He participado en un encuentro interno organizado por la Fundación Pablo Iglesias sobre la regulación de contenidos dañinos y libertad de expresión en la red. Es bueno que eso que llaman los ‘think tank’ de los partidos organicen foros y escuchen voces independientes. Y mucho mejor si después tienen en cuenta estas opiniones cuando las organizaciones a las que asesoran legislen en el Congreso.
Abandono el tono irónico habitual y me pongo académico. Entré en la Universidad porque quería formar parte de la tuna y al final acabé doctorado en Periodismo porque la tuna de la facultad era demasiado frívola.
El problema al que nos enfrentamos tiene una doble dimensión. De un lado, si hay en España libertad de expresión suficiente como para formar una opinión pública crítica. Y, de otro, si la regulación normativa es la adecuada o necesita una modificación más vigilante o menos invasiva.
Este debate, reciente en el tiempo, ha cobrado intensidad cuando la pluralidad de canales de comunicación es mayor y, se supone, hay más alternativas para expresarse. Las leyes y las normas son similares -salvo alguna excepción y tentativa censora- a las que nos dotamos desde el principio en la etapa democrática. No hay una limitación legal sobrevenida que nos impida expresarnos en los términos en que lo hacíamos hace veinte años. Esto nos lleva a concluir que lo que en realidad ha cambiado son los medios y los mensajes.

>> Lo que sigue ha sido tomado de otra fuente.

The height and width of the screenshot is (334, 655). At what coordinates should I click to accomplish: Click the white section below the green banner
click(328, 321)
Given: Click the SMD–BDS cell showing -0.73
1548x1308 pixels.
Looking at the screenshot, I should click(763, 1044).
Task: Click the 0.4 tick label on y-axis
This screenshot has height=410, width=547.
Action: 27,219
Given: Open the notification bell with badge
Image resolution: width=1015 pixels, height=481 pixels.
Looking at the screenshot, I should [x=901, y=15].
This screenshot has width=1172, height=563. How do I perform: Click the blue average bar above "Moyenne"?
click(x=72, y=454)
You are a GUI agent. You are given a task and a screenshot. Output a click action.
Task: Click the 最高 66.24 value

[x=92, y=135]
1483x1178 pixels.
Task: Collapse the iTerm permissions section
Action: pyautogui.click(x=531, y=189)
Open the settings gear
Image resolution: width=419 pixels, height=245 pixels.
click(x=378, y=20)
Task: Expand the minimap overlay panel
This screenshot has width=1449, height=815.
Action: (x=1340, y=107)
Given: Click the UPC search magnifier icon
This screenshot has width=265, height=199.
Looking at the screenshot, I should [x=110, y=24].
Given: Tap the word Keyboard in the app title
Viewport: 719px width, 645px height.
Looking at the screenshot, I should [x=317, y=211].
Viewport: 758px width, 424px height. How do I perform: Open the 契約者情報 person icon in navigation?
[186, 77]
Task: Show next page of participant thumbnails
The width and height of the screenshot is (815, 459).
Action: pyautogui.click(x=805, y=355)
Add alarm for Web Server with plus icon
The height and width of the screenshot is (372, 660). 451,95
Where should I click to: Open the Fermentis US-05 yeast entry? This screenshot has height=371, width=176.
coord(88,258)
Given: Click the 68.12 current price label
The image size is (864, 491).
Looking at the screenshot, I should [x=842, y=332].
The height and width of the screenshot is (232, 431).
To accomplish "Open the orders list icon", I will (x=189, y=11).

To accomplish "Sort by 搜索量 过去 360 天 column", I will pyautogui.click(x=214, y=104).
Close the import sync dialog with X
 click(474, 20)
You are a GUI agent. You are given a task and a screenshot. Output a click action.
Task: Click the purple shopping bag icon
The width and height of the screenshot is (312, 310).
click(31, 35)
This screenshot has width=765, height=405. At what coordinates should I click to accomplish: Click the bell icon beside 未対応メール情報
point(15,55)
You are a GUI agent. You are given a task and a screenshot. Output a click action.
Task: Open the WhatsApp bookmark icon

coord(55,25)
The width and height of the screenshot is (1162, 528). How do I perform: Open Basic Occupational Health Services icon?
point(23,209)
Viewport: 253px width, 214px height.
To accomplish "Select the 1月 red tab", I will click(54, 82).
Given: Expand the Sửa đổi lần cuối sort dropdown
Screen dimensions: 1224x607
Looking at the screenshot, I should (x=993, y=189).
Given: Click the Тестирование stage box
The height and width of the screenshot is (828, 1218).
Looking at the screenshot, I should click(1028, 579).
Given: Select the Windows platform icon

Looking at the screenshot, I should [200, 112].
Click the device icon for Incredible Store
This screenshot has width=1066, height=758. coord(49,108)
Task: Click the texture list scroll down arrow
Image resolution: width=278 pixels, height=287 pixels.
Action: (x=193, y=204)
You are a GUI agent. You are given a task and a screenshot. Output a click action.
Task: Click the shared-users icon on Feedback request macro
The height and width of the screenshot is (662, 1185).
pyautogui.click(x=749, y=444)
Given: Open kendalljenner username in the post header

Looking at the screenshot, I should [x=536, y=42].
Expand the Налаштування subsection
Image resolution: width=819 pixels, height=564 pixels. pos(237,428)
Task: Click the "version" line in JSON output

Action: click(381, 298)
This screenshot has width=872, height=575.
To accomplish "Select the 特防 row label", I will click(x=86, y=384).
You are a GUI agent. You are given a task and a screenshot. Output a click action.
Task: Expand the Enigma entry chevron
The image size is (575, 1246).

En mi opinión, un factor determinante reside en que, en las últimas décadas, la comunicación ha estado controlada y gestionada por unas élites adiestradas; profesionales -no solo en el ámbito del periodismo- que habían adquirido las destrezas necesarias para intervenir en la opinión pública. Los nuevos canales -las redes sociales en este caso- han traído la universalización de la comunicación; el libre acceso a la libertad de expresión. Entonces, nos hemos encontrado que, personas sin el adiestramiento necesario, pueden influir e interferir en la formación de opinión o alterar ánimos y voluntades. Me gusta decir que hemos puesto un potente ferrari en manos de quienes no tienen carné de conducir. No es que antes existieran menos conflictos -también se decían barbaridades-; pero esos mensajes quedaban en el ámbito privado porque no contaban con publicidad.
Ni mucho menos sostengo que la comunicación debe ser el privilegio de una élite dominante. Pero sí es necesario que esta nueva realidad se tenga en cuenta a la hora de elaborar las programaciones educativas y que la comunicación, en sus nuevas formas y soportes, sea una asignatura transversal. No se trata de enseñar a los niños a escribir y publicar fotos en redes sociales; sino a relacionarse en un mundo donde cualquiera podrá escribir sobre ellos e, incluso, difundir imágenes suyas.
El periodista, antes de que se extendiera la figura del periodista militante o activista, conocía sus límites. Que también eran dobles. De un lado, el referido marco jurídico. Muchos de los tuits que se difunden en Twitter o los post de Facebook serían denunciados si se publicaran en un medio tradicional. Y me refiero a tuits y post que suben a las redes sociales los propios periodistas. Además, estaba el condicionante del contexto, que tenía una perspectiva social, otra editorial y una tercera empresarial. Las tres han cambiado.
Pero no seamos tan ingenuos como para reducir la libertad de expresión al libertinaje en las redes sociales. ¿Qué pasa si una de estas plataformas retira uno de nuestros mensajes? ¿Censura? Debería ser algo absolutamente normal. Tradicionalmente ha existido la sección de Cartas al Director en los diarios y eso no supone, ni mucho menos, que todos los textos enviados que se reciben aparezcan finalmente publicados. Unos por falta de espacio o relevancia y, otros, porque el medio considera que colisionan con derechos de terceros.
En parte, cuando las plataformas y redes sociales exhiben la bandera de la libertad de expresión, también justifican la falta de filtros sobre los contenidos que difunden. Es más barata la inteligencia artificial que una plantilla de profesionales que seleccione según un principio editorial. Esa es la realidad ilusoria de la libertad de expresión. Pensar que todo el mundo tiene acceso a lo que escribimos. Cuando, en realidad, hay una máquina que decide la visibilidad que dará a nuestros mensajes.